* TASK TO CARRY OUT: Once the line with "Task: Focus the" is found, write it out along with every line after it, exactly, up to the last line of the entries below. Exclude pictures.

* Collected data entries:
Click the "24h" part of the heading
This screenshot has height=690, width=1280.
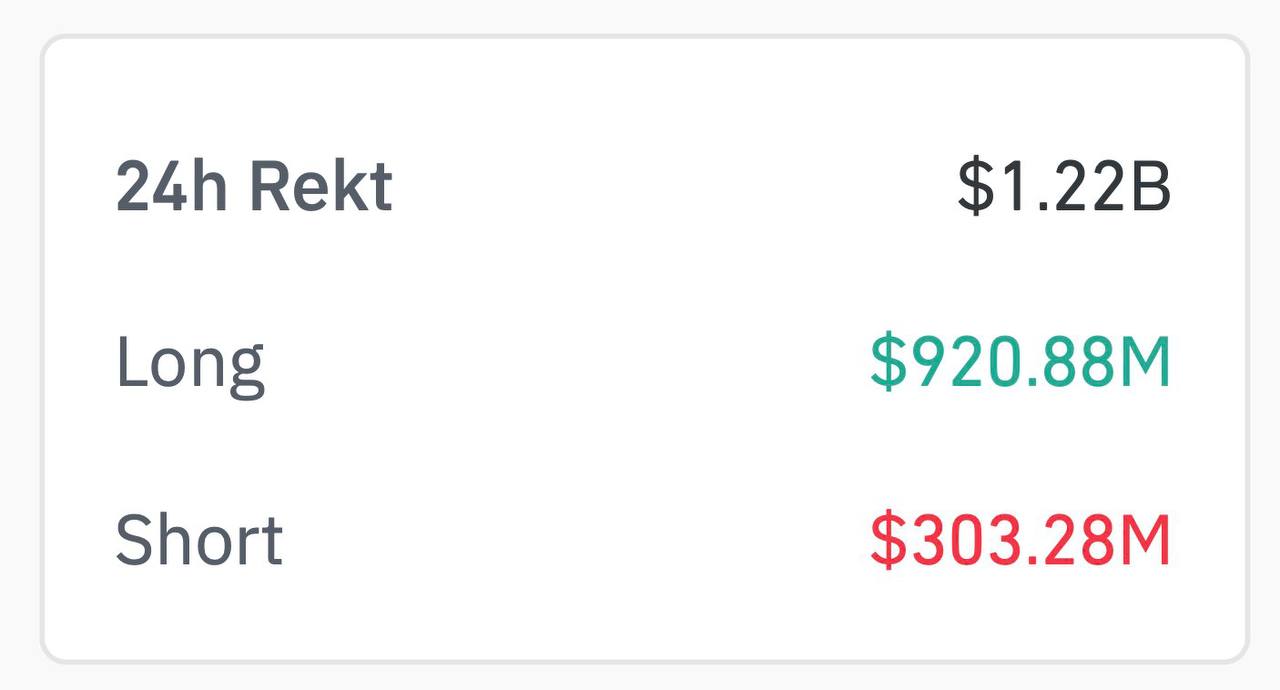click(x=172, y=187)
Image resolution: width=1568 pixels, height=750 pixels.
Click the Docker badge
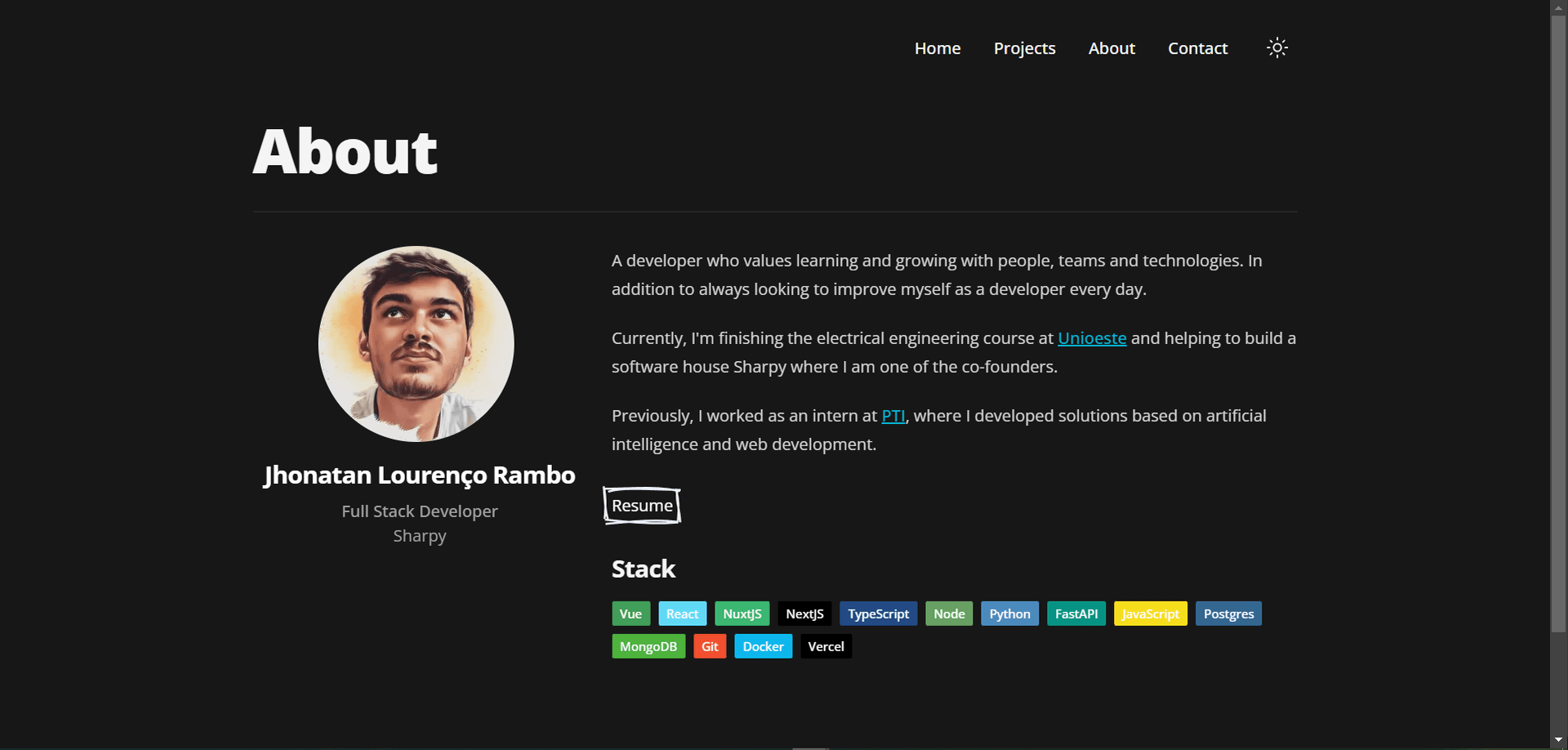[763, 646]
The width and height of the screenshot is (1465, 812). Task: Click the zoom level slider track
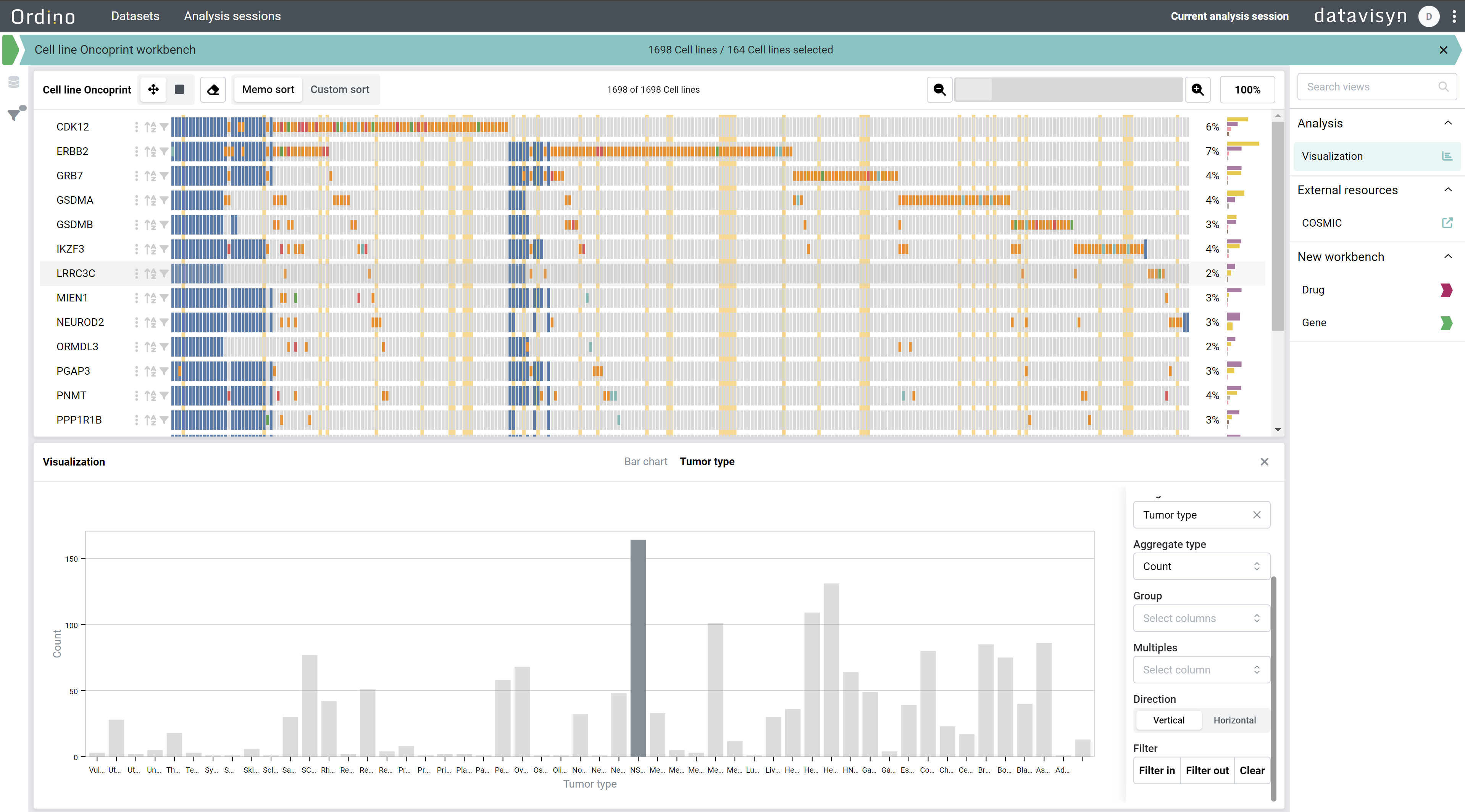click(1068, 90)
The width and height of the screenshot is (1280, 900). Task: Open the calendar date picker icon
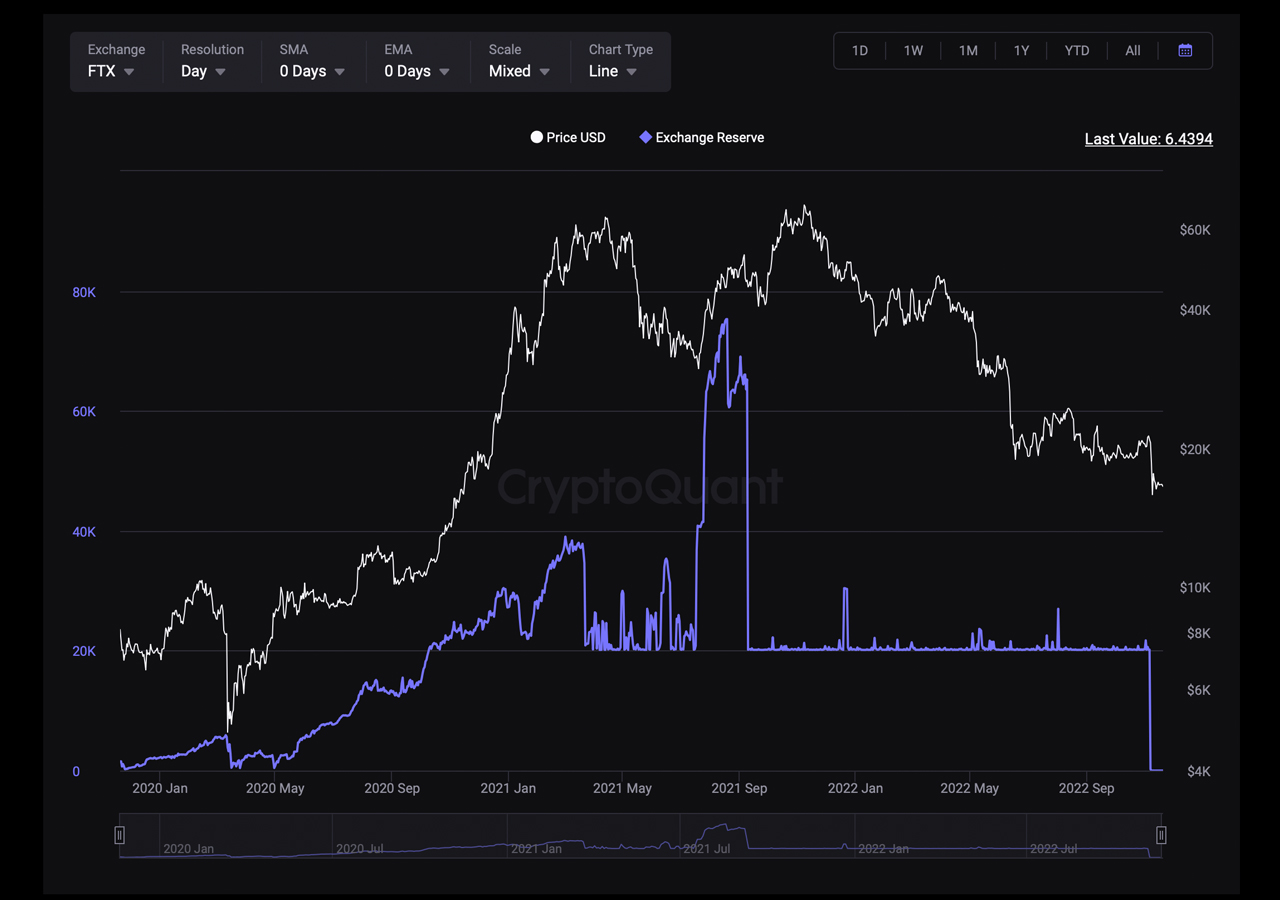[x=1185, y=51]
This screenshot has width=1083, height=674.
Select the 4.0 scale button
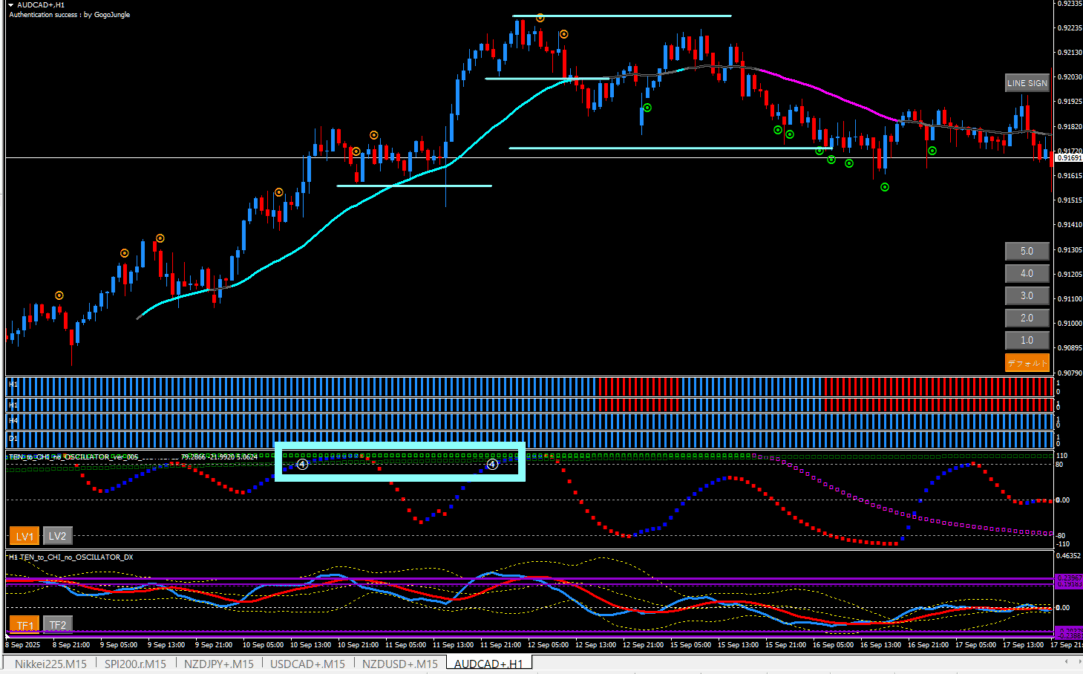pos(1027,273)
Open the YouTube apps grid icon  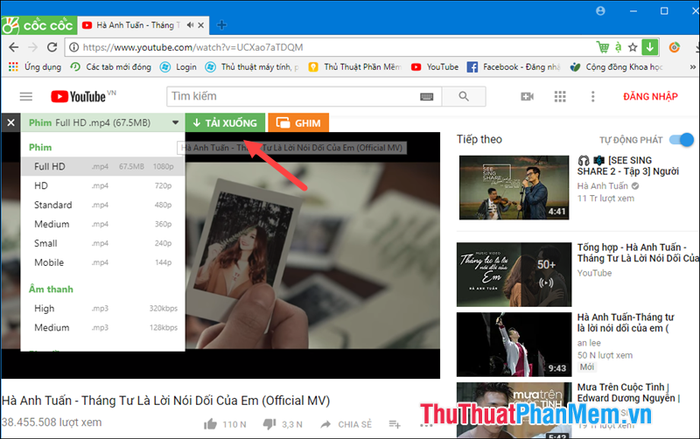tap(560, 96)
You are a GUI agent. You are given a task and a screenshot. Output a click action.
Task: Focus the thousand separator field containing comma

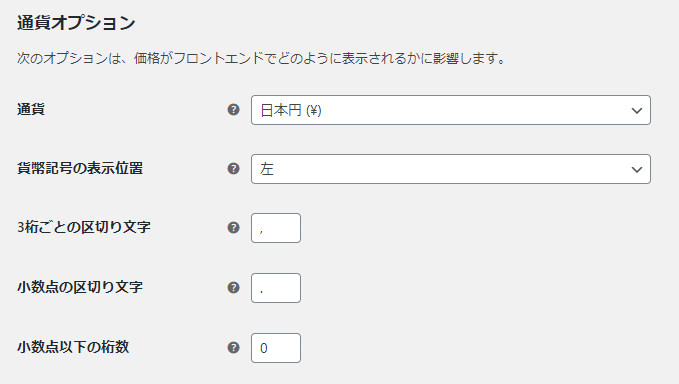pyautogui.click(x=276, y=228)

* COMPLETED TASK:
Task: Focus the thousand separator field containing comma

pyautogui.click(x=276, y=228)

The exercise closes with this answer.